La construction d’écoles à Guayaquil et dans ses environs

En Équateur, aller à l’école coûte beaucoup plus cher qu’en Europe. Les enfants des pauvres bidonvilles autour de la mégapole Guayaquil, n’ont souvent pas l’occasion de jouir d’une formation. Afin de donner ces enfants tout de même l’opportunité de sortir du cercle vicieux de la pauvreté et de l’analphabétisme, l’établissement des écoles maternelles gratuites dans les quartiers défavorisés est prioritaire. Cette tâche est assumée par l’asbl belgo-équatorienne Membol. Domus Mundi étudie la possibilité d’appuyer la rénovation de quelques petites écoles dans ces bidonvilles.

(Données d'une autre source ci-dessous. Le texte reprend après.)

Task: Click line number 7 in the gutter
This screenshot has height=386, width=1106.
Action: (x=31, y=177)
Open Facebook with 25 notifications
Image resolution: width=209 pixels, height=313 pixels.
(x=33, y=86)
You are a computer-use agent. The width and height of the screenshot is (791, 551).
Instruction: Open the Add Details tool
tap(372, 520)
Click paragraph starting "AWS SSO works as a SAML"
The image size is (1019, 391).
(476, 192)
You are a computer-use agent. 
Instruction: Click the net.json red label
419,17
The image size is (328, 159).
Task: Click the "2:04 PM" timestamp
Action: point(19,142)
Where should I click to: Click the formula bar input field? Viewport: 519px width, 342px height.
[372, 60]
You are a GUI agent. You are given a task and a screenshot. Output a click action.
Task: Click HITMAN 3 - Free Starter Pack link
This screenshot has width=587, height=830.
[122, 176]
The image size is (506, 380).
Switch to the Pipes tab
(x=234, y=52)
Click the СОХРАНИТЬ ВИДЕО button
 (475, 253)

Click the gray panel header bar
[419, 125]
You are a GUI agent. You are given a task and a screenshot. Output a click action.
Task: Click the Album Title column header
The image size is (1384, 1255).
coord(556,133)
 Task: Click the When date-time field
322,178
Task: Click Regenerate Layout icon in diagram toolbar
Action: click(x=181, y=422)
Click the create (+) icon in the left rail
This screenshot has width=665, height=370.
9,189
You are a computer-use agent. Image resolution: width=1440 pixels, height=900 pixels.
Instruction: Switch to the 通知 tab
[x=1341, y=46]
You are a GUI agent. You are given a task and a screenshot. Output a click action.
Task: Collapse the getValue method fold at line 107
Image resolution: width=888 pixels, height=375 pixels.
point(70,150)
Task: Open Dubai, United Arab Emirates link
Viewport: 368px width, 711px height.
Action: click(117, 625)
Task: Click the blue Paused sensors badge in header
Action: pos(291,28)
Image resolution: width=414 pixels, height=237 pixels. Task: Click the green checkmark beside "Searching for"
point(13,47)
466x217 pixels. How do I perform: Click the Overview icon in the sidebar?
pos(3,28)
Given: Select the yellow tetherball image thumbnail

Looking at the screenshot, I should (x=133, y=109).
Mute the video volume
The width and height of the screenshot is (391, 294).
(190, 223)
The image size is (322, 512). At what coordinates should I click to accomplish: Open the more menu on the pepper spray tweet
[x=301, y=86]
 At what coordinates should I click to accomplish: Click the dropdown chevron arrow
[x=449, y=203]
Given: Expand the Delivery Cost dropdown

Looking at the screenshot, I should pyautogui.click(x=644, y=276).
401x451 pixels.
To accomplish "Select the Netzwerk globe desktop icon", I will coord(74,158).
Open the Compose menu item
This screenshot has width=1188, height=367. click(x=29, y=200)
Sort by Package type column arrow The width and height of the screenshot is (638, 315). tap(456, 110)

L’asbl Membol planifie également la construction d’une petite école à la campagne juste en dehors de Guayaquil. Avec quelques étudiants de la KaHo Sint-Lieven, Domus Mundi a examiné les conditions pour que l’école planifiée soit vraiment durable : il fallait que le climat intérieur fût salubre, qu’il n’y eût pas de frais supplémentaires, que la construction fût faisable et imitable par la population locale, qu’elle soit écologique, acceptable au niveau social, etc.